Discussions that will allow qualified commercial banks from Philippines to operate subsidiaries in Indonesia and Thailand are still ongoing, the chief of the Bangko Sentral ng Pilipinas (BSP) said on Tuesday.
“We are discussing now … the bilateral agreements which should pave the way for the entry of QABs,” Bangko Sentral Governor Nestor Espenilla Jr. announced during the Management Association of the Philippines Economic Briefing 2018 and General Membership Meeting in Makati City.
QABs or Qualified Asean Banks are defined as “well-managed banks headquartered in the Association of Southeast Asian Nations (Asean) that are majority owned by Asean nationals.”
Banks that apply for QAB status must be endorsed by their home country regulators and can be accepted by the host country regulator based on a bilateral agreement.
In line with the Asean Banking Integration Framework, bilateral agreements between two Asean monetary authorities are called heads of agreement or HOAs.
A HOA signed by the BSP and Bank Negara Malaysia in March 2016 paved the way for the signing of the Declaration of Conclusion of Negotiations in April 2017.
In his speech, Espenilla said the central bank was strategically opening up the banking system to competition in line with the 2014 enactment of the Foreign Banks Liberalization Law.
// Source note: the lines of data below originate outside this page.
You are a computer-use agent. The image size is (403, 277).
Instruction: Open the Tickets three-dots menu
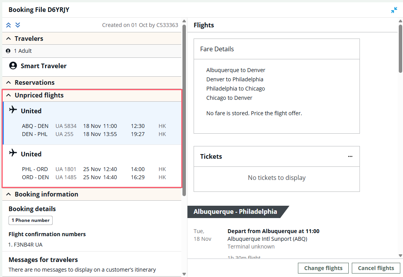click(350, 156)
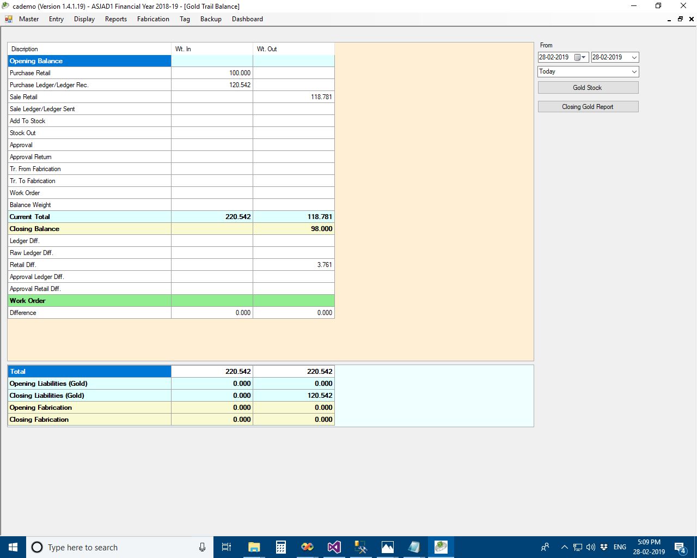
Task: Click the Closing Gold Report button
Action: [588, 107]
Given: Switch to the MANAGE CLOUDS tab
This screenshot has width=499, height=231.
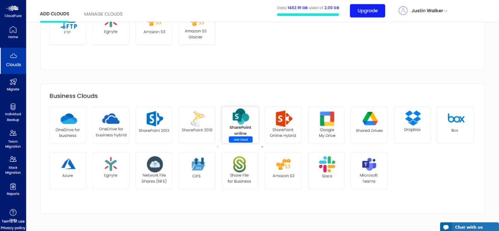Looking at the screenshot, I should click(x=103, y=14).
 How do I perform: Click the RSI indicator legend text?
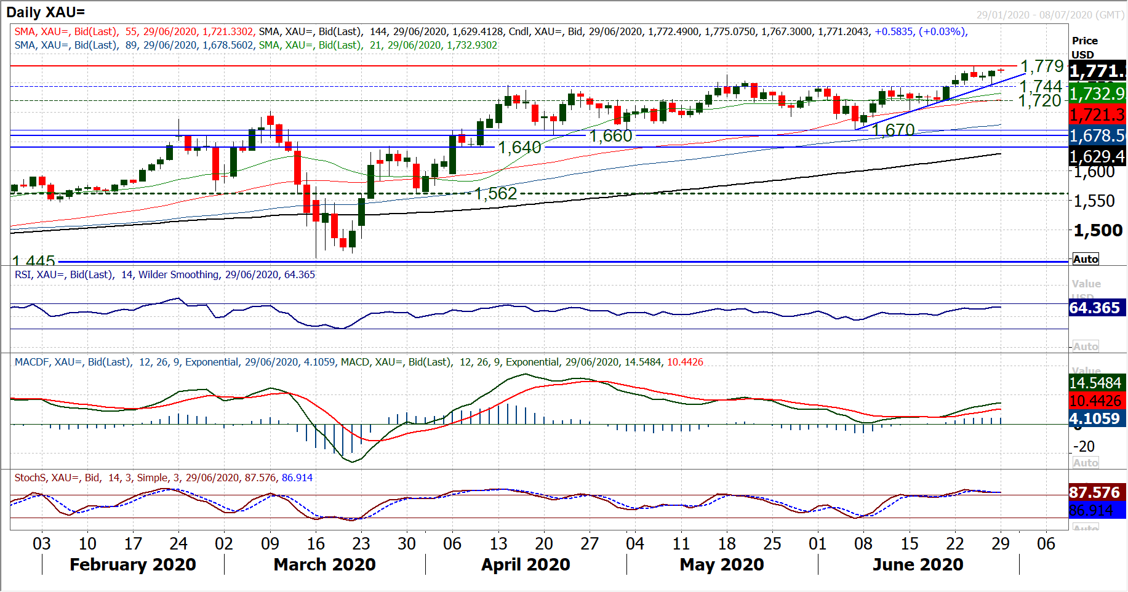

The Monetary Board, he noted, has so far approved 12 foreign bank applications and five representative offices.
“Similarly, our flexible approach to financial innovation encourage competition from new players, including fintech companies,” he said.
“We believe that regulations should not stand in the way of market developments.”
Overall, Espenilla said the Philippine banking system had capped 2017 with sustained growth in assets, deposits and capital, accompanied by improved asset quality, firm liquidity position and strong capitalization.
“The Philippine banking system remains sound and stable. We expect these improvements to continue,” he said.